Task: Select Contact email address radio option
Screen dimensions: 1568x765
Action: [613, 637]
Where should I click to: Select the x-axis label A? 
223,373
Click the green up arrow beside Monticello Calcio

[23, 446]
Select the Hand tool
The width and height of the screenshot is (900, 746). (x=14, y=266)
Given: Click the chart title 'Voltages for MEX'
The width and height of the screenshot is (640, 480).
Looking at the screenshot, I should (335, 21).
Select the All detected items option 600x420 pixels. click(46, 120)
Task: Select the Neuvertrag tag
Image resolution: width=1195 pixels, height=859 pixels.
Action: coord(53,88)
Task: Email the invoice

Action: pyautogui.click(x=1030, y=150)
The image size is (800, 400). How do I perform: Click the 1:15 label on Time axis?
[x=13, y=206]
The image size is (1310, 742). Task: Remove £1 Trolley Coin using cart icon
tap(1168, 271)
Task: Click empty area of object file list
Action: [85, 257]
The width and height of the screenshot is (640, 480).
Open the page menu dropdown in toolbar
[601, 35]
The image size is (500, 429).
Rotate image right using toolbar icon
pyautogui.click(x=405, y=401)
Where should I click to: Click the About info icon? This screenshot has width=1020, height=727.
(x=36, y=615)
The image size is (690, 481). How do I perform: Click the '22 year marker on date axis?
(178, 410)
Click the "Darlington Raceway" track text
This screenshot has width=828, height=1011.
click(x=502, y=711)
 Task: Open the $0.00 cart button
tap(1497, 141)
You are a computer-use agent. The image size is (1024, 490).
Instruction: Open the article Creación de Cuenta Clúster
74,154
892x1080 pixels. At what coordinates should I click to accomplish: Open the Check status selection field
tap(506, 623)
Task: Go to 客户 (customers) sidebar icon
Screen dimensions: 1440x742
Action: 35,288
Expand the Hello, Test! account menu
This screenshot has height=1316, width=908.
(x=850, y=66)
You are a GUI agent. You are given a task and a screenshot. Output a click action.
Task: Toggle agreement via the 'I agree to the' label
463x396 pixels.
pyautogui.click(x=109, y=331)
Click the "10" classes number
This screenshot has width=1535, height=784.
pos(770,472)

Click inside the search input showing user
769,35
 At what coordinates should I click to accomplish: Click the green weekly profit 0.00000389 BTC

» **What needs to be done**
Report the number of lines in the entries above that include the word "agent" and add nothing to it.

» **Exercise response**
2